======== Data for this exercise ========
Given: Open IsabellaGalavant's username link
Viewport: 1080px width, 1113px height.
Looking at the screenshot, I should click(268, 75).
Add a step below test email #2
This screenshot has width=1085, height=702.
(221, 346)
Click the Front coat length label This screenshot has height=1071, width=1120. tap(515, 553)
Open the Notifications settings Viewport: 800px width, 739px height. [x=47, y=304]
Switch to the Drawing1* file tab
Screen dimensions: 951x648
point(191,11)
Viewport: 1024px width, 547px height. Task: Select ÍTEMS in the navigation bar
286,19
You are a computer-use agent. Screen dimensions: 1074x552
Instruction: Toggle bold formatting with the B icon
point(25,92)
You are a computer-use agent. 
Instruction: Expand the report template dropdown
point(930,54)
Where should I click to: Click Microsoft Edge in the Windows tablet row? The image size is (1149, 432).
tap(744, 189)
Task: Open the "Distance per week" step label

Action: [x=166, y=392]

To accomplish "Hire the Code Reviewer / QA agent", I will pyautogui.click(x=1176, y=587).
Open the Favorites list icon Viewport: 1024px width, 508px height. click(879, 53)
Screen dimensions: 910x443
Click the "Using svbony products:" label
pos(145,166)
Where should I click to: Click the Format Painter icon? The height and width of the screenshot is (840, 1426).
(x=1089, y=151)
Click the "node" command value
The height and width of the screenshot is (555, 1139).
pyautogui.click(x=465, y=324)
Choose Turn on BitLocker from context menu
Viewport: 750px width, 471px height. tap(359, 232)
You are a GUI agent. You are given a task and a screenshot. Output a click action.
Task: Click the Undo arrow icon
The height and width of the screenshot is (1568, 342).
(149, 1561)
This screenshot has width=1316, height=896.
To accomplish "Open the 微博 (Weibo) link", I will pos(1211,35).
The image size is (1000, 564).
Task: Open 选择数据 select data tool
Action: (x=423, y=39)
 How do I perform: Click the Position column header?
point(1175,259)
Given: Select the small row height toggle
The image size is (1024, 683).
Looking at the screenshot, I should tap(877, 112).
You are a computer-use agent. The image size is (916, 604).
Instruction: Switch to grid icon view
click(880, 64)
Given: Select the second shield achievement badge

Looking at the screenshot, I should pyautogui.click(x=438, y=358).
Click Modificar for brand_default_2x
========
**Task to complete:** Each entry shown above should be copied out exactly.

**Solution to this problem:**
Given: Open IsabellaGalavant's username link
Viewport: 1080px width, 1113px height.
Looking at the screenshot, I should click(268, 75).
Add a step below test email #2
This screenshot has width=1085, height=702.
(221, 346)
Click the Front coat length label This screenshot has height=1071, width=1120. tap(515, 553)
Open the Notifications settings Viewport: 800px width, 739px height. [x=47, y=304]
Switch to the Drawing1* file tab
Screen dimensions: 951x648
point(191,11)
Viewport: 1024px width, 547px height. Task: Select ÍTEMS in the navigation bar
286,19
You are a computer-use agent. Screen dimensions: 1074x552
Instruction: Toggle bold formatting with the B icon
point(25,92)
You are a computer-use agent. 
Instruction: Expand the report template dropdown
point(930,54)
Where should I click to: Click Microsoft Edge in the Windows tablet row? The image size is (1149, 432).
tap(744, 189)
Task: Open the "Distance per week" step label

Action: [x=166, y=392]

To accomplish "Hire the Code Reviewer / QA agent", I will pyautogui.click(x=1176, y=587).
Open the Favorites list icon Viewport: 1024px width, 508px height. click(879, 53)
Screen dimensions: 910x443
Click the "Using svbony products:" label
pos(145,166)
Where should I click to: Click the Format Painter icon? The height and width of the screenshot is (840, 1426).
(x=1089, y=151)
Click the "node" command value
The height and width of the screenshot is (555, 1139).
pyautogui.click(x=465, y=324)
Choose Turn on BitLocker from context menu
Viewport: 750px width, 471px height. tap(359, 232)
You are a GUI agent. You are given a task and a screenshot. Output a click action.
Task: Click the Undo arrow icon
The height and width of the screenshot is (1568, 342).
(149, 1561)
This screenshot has width=1316, height=896.
To accomplish "Open the 微博 (Weibo) link", I will pos(1211,35).
The image size is (1000, 564).
Task: Open 选择数据 select data tool
Action: (x=423, y=39)
 How do I perform: Click the Position column header?
point(1175,259)
Given: Select the small row height toggle
The image size is (1024, 683).
Looking at the screenshot, I should tap(877, 112).
You are a computer-use agent. The image size is (916, 604).
Instruction: Switch to grid icon view
click(880, 64)
Given: Select the second shield achievement badge

Looking at the screenshot, I should pyautogui.click(x=438, y=358).
Click Modificar for brand_default_2x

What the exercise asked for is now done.